(Stored data)
= = = = =
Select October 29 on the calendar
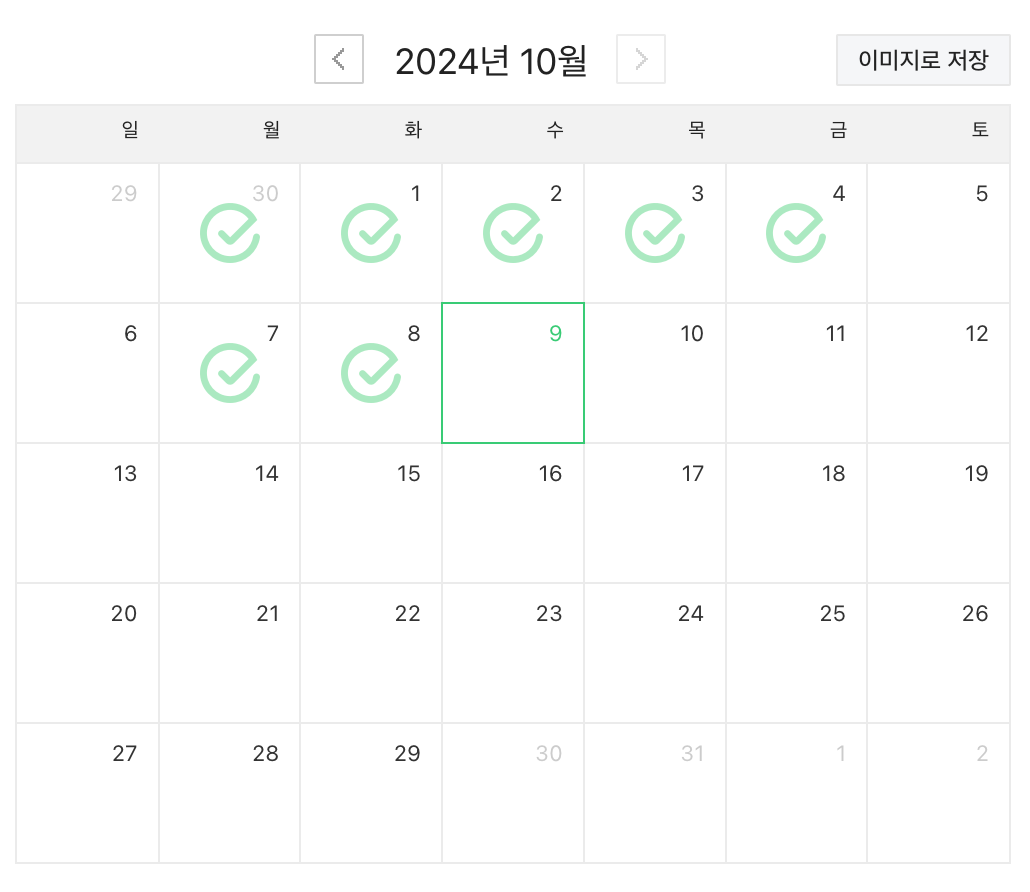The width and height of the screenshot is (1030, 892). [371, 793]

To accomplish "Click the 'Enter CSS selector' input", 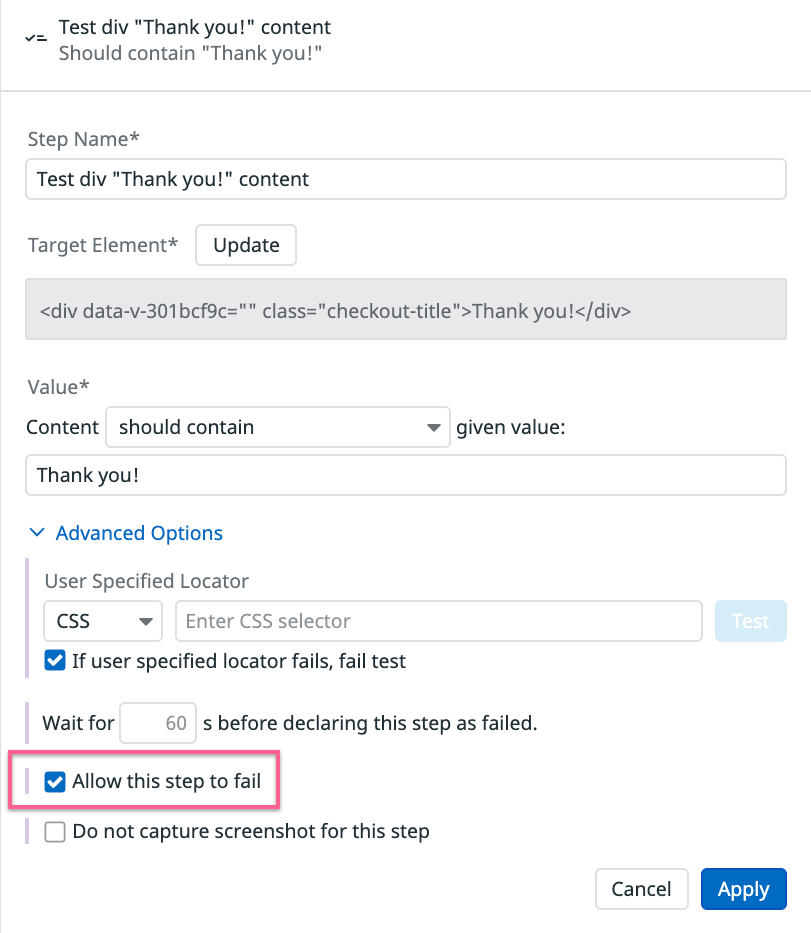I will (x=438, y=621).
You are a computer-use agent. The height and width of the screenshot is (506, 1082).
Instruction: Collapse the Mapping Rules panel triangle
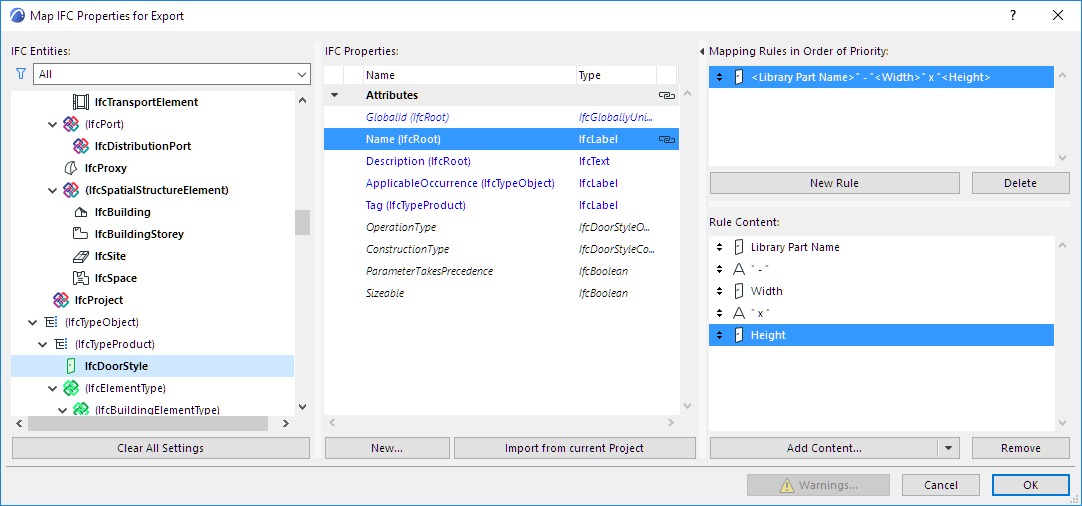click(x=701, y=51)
= = = = =
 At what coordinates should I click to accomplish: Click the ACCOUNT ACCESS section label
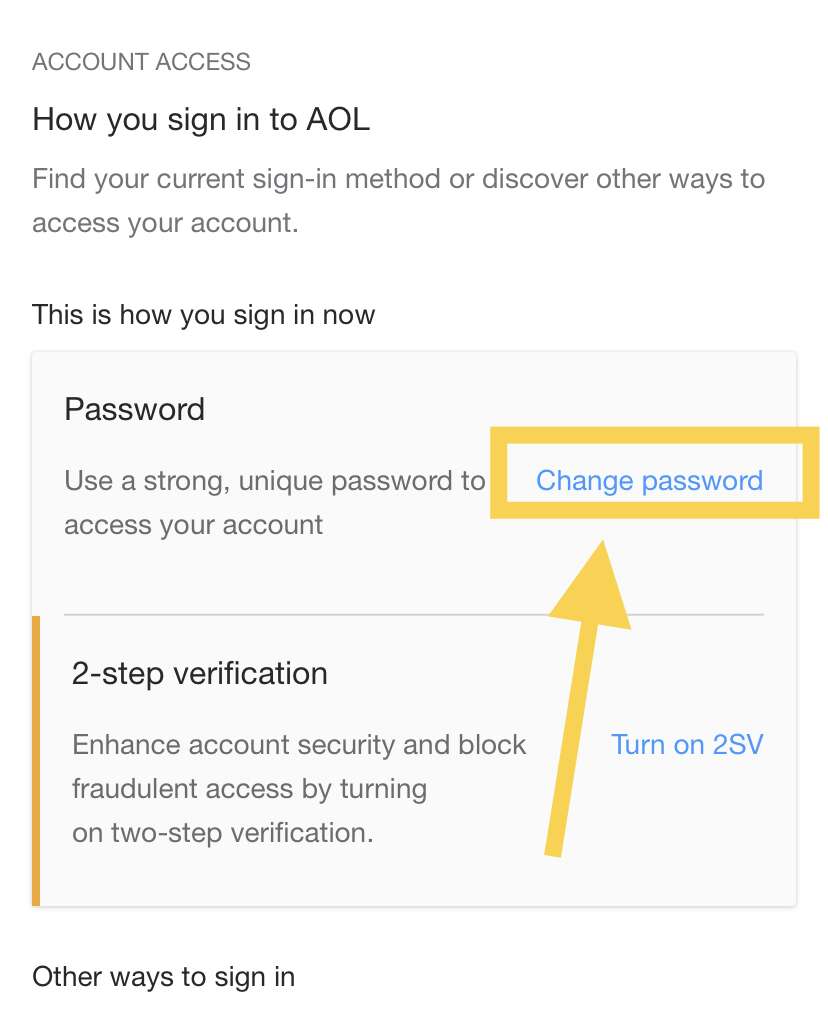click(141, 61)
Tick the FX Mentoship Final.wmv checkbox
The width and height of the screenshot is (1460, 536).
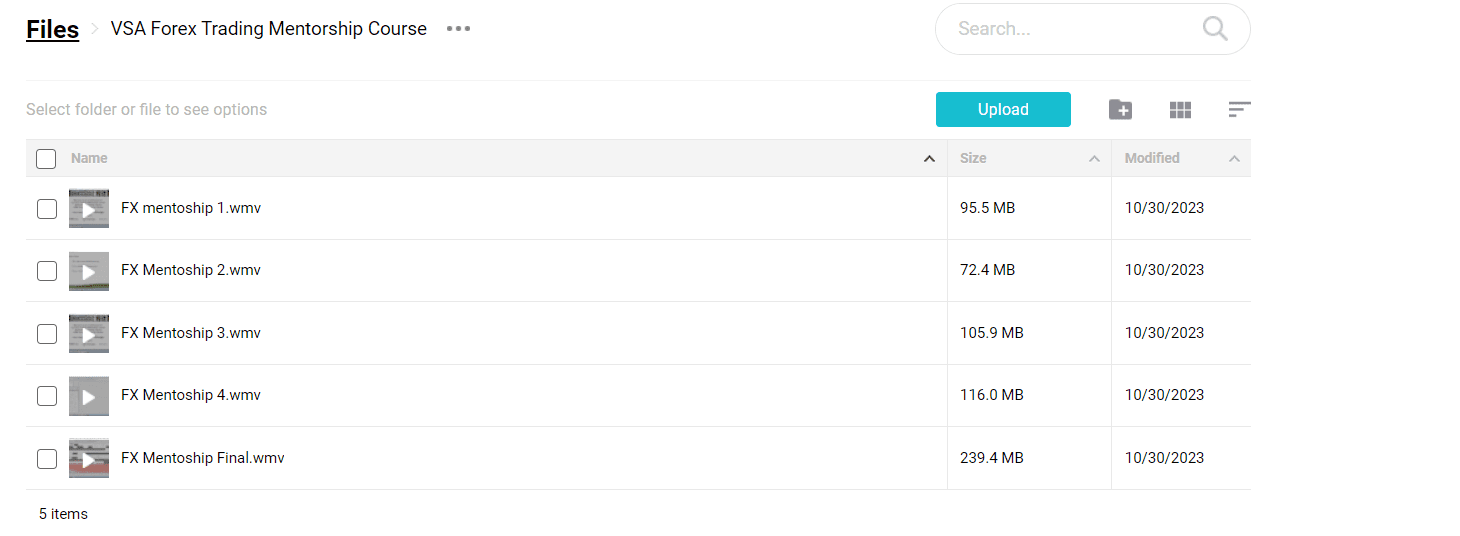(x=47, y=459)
= = = = =
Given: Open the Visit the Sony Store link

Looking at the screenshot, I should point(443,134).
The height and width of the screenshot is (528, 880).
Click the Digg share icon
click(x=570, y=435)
= = = = =
Return every line in the stored data items that contains the word "should". Matching is case-sensitive.

** Full answer **
 At what coordinates should I click to accomplish: Click the ACCOUNT ACCESS section label
Looking at the screenshot, I should point(443,134).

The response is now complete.